I imagine my grandmother, twenty-four, on the precipice of marriage, feeling certain her life would take the opposite trajectory—she was headed from rags to riches. At one point she and my grandfather were so poor they couldn’t afford bread from the corner bakery. The owner took a liking to them and saved them loaves to pick up at the end of the day. “I thank heaven there is no cheaper form of bread than bread,” Cassandra writes. “Now it is as solid a meal as we can scrape together, as it has to last us until breakfast.” I imagine my grandmother eating a half-stale loaf, remembering this line, reassuring herself—my life will not always be this way.

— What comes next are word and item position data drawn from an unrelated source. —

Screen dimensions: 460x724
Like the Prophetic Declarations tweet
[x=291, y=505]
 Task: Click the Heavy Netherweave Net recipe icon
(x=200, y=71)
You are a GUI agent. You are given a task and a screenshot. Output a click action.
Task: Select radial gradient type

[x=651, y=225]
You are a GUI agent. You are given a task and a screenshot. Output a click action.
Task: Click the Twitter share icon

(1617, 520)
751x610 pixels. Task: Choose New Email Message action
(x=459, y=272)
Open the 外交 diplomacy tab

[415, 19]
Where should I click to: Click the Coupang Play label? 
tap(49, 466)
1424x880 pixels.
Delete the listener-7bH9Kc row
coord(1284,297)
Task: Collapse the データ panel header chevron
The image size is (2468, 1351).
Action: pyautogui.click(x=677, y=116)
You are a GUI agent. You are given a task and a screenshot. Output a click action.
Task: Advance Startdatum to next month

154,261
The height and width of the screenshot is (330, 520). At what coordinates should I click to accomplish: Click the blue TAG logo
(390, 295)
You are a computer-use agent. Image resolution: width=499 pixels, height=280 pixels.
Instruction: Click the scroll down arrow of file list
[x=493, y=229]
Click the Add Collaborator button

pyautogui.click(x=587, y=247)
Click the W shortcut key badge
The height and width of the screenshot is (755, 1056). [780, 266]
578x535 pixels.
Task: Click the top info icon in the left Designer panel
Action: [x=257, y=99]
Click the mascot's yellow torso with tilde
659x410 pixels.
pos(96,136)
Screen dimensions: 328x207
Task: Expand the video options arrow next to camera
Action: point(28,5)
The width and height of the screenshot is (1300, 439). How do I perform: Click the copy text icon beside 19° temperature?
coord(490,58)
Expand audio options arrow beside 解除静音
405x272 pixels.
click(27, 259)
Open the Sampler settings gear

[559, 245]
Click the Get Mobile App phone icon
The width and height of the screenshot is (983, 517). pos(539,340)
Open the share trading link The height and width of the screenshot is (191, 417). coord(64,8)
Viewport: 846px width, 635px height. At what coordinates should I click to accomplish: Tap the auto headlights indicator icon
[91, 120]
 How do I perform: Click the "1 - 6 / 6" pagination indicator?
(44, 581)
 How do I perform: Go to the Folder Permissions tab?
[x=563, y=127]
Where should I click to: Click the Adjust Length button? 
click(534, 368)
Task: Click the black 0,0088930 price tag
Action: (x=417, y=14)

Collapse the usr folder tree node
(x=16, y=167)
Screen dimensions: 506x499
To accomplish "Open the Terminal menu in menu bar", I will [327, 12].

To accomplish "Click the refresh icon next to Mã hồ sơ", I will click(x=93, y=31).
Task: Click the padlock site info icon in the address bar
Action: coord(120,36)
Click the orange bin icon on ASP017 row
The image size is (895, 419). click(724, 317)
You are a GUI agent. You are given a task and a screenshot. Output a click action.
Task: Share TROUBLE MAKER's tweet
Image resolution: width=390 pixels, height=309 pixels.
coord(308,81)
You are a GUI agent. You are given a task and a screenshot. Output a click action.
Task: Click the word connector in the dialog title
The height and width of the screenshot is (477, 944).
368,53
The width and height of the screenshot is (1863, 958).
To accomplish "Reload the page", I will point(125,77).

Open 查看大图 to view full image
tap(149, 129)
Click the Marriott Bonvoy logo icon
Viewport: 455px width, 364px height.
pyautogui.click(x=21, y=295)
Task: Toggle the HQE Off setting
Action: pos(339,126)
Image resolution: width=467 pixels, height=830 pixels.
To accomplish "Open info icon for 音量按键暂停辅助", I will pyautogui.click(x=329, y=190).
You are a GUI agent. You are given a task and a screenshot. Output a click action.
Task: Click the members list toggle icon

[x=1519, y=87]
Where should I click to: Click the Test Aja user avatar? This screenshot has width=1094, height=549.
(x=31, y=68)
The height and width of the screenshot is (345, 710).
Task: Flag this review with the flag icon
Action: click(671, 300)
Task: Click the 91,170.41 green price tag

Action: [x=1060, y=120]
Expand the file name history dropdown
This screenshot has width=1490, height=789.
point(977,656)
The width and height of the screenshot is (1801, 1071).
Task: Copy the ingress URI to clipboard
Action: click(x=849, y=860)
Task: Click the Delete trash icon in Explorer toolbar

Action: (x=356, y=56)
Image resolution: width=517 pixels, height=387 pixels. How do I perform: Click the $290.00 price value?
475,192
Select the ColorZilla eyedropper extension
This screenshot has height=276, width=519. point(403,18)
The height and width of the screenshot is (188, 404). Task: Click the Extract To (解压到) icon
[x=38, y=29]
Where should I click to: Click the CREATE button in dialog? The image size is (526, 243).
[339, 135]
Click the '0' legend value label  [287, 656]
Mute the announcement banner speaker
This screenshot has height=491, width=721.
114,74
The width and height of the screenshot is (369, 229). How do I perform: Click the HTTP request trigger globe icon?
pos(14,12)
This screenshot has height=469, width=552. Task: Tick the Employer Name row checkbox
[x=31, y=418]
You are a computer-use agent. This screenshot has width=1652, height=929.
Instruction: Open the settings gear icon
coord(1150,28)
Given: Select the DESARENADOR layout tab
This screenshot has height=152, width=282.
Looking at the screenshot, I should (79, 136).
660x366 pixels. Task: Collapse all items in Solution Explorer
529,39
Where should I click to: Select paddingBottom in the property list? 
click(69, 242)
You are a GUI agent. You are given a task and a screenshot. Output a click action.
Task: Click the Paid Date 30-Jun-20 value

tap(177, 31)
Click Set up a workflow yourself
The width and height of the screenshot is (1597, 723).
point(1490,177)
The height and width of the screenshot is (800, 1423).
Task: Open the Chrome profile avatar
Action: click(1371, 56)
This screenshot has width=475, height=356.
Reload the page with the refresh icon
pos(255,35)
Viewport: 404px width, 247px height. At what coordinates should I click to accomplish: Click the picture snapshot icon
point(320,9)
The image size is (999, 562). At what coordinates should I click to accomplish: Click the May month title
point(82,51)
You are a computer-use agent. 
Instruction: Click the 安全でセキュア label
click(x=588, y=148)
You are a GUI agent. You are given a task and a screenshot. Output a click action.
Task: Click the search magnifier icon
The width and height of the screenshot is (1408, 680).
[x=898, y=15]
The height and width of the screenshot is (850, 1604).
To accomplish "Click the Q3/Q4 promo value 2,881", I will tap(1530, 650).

Cassandra’s efforts to distract her family from their poverty are futile glimmers—dyeing their clothes and sheets green to make them feel new, befriending the stable boy who stokes the copper so that they might have steaming hot baths again. Yet even in the depths of their misery, she objects to her sister’s declaration, “I could marry the Devil himself if he had some money.”
“Oh, Rose, have you thought what marriage really means?” Cassandra asks of her, imploringly. What Cassandra means is There is still so much beauty in this life we share—don’t you love it, at least somewhat? Aren’t we enough? Still, they hatch a plan wherein the beautiful Rose is to seduce Simon, their landlord’s son, and trick him into marriage.
What happened to my grandmother? My grandfather became a prominent doctor and, as a point of pride, refused to let my grandmother work. She spent her days alone—smoking, drinking, reading. She left behind a collection of tailor-made clothing—the most ornate, bejeweled dresses I have ever seen in person. And what became of Cassandra? I’ve read this book countless times, but upon rereading, I realize I’ve gravely misremembered the ending, and not in Cassandra’s favor. What makes me think it was my grandmother who gave me the book is Cassandra’s voice—the humor, the yearning, the sarcasm, the desire to learn and keep learning—so similar to that of the woman I remember. But I think this must only be myth. I’d like to remember things my way, though. I want my grandmother to be the one; I want Cassandra’s intelligence to have been enough to save her.